At Ullinshov they would have made their sacrificies  to the god Ull (Ullin); at  Baldishol  to Balder and on Torsberget to the god Thor.

With Christianity came the churches, and the community was divided into four parishes, Ullinshov, Berg, Steinarhof (Sterud) and Baldishol. The medieval church at Nes was originally a single nave church, built in limestone at about 1250 AD. 

In the 1300’s Nes got it’s own sheriff; the place for public executions was situated midway between Stavsjø and Aske. The community was divided into four Fjerding (Quarters); North, Mid and West Fjerdingen, in addition to Helgøya. The King and The Church took over an increasing number of farms in the district, and the farmers became tenant farmers. It was only into the 1700’s, that the farmers again became freeholders.

About a third of the population of Nes died during the Black Death in1349. Many farms became abandoned and remained so until the 1600’s when there was a population growth. These farms (Ødegarder) were then cleared and the cotter system emerged. It was tough times for many, and during the 1800’s  a lot of people migrated,  both to the cities and to the Americas. During this time many local associations emerged, both idealistic, cultural and political. This enrichment of  associations still characterises our community today.

In 1837 the laws of local self government came into being. This gave both rural and urban areas a right to govern themselves. The municipality of Nes grew, eventually with roads, mail, permanent schools, churches, poor law and tax authorities, and even a savings bank. The municipal building of “Tingnes” was completed in 1892.

Businesses were founded based on local agriculture; dairies, brickworks, lime works, distilleries, mills, sawmills and grain cleaning. The boy’s home “Toftes Gave” was established at  Sund from the 1870’s, until it became a home for the mentally handicapped from about 1950.

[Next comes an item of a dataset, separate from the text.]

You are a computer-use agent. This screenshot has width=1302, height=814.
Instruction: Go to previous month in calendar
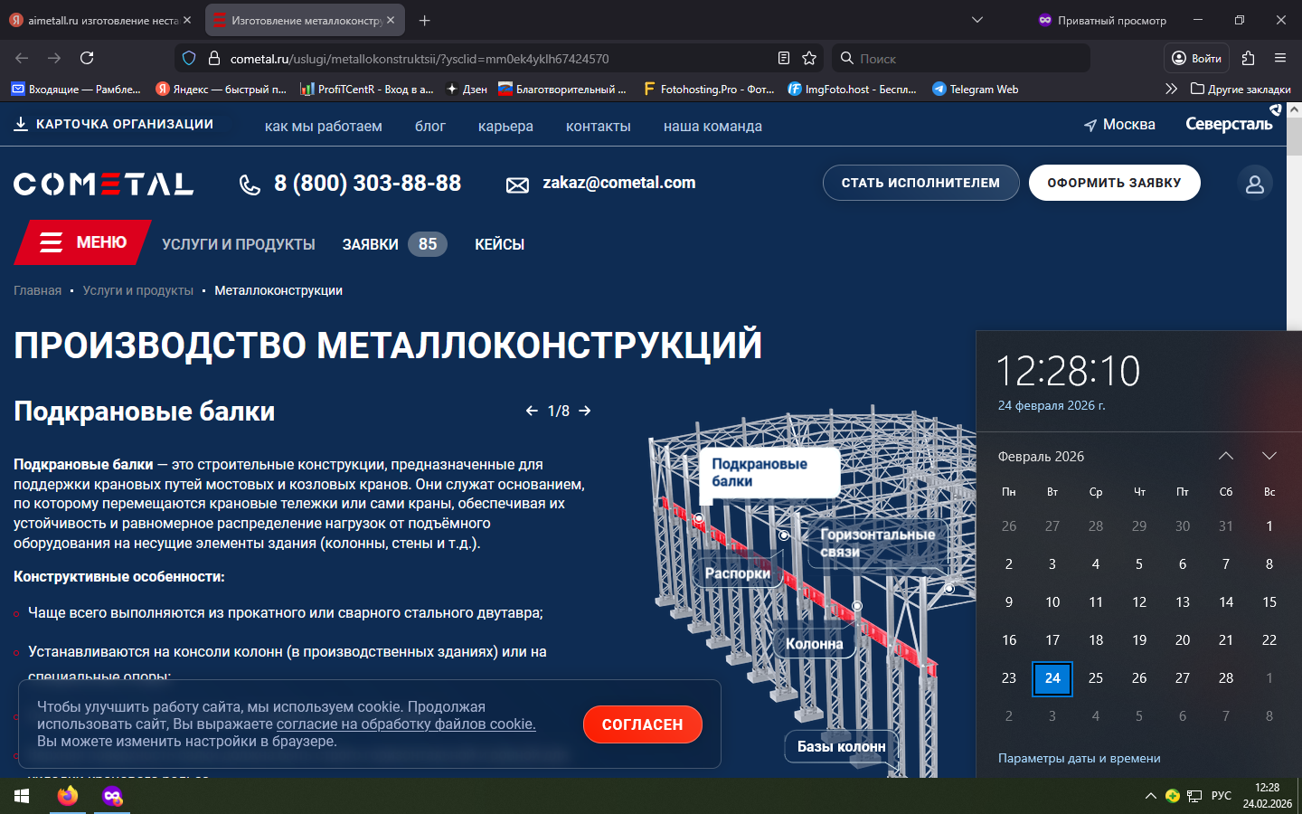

There are remnants of public piers and quays many places along the Nes shore line. The lake has always been of great importance to the people at  Nes, whether it was fishing, transportation of goods or of passengers. Until the 1980’s, the Nes-ferry and the Mjøs-ferry played a very important part in transporting people and vehicles between the east and west side of the lake. In 1957 the Nessundet bridge was built between the island and Nes,  thus bringing the islanders and the “nesninger”  closer together.

On the First of January 1964 the district of Nes was absorbed into the municipality of Ringsaker. Much has also changed since then.

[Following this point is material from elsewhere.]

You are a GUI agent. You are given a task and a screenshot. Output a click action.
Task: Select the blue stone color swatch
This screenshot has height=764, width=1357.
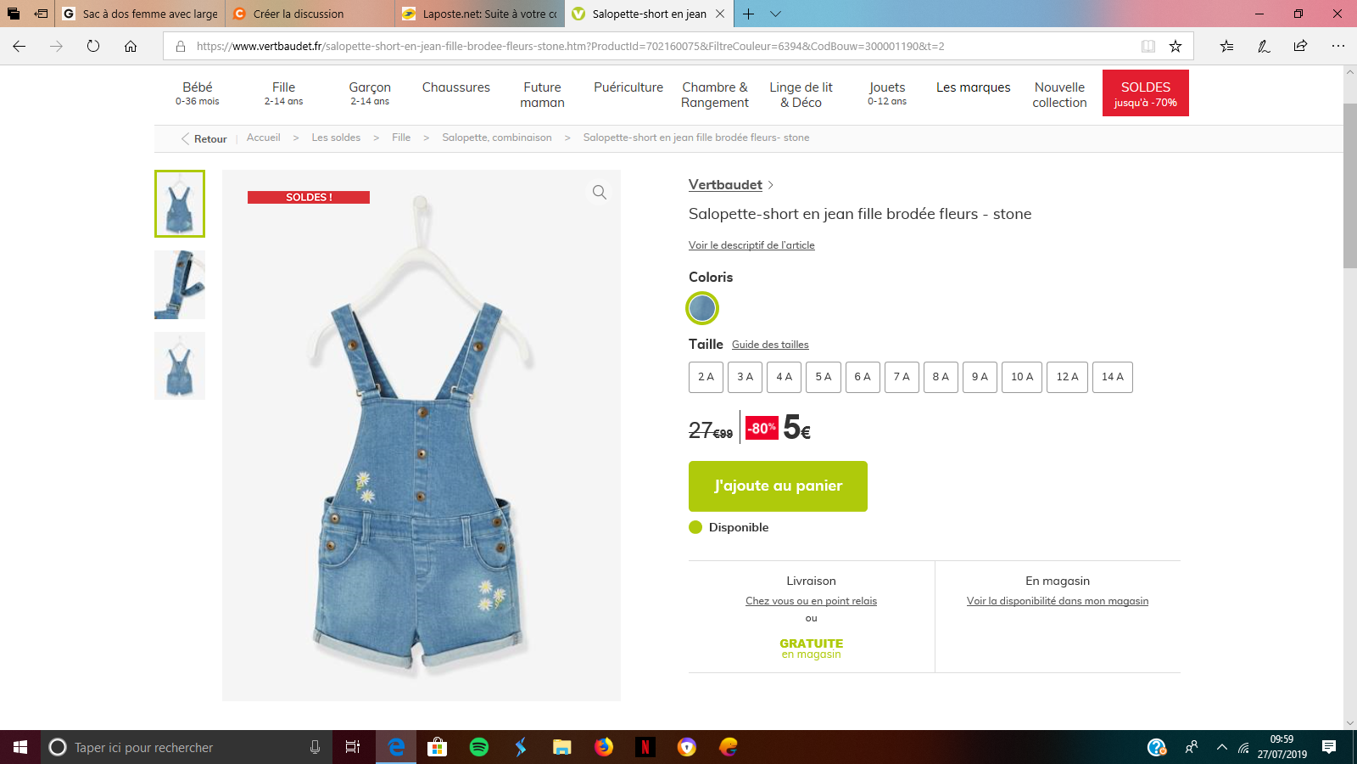702,308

Business at Nes is constantly changing. We still remain primarily a farming community, with good conditions for growing grains, vegetables, fruit and berries. Most local stores have closed; the Mjøs ferry has made her last journey; the small local schools have closed, and the local post offices have now become in-store post-offices at the two supermarkets. A new primary school for the entire district was completed in 2008, replacing the five rural schools on Nes and Helgøya. Many have to travel outside of Nes to work, while technological innovations make it possible to work from Nes within many industries. The people of Nes have more leisure time and structures change. Mjøsa is now used more for recreation than for making a living. Meeting places have moved. But the life of old clubs and associations, the orchestras and choirs continue to flourish, and the people of Nes are continuing to meet at the Kulturhus at Tingnes, at the Marina at Sund, at the new school or in the new sports hall at Stavsjø.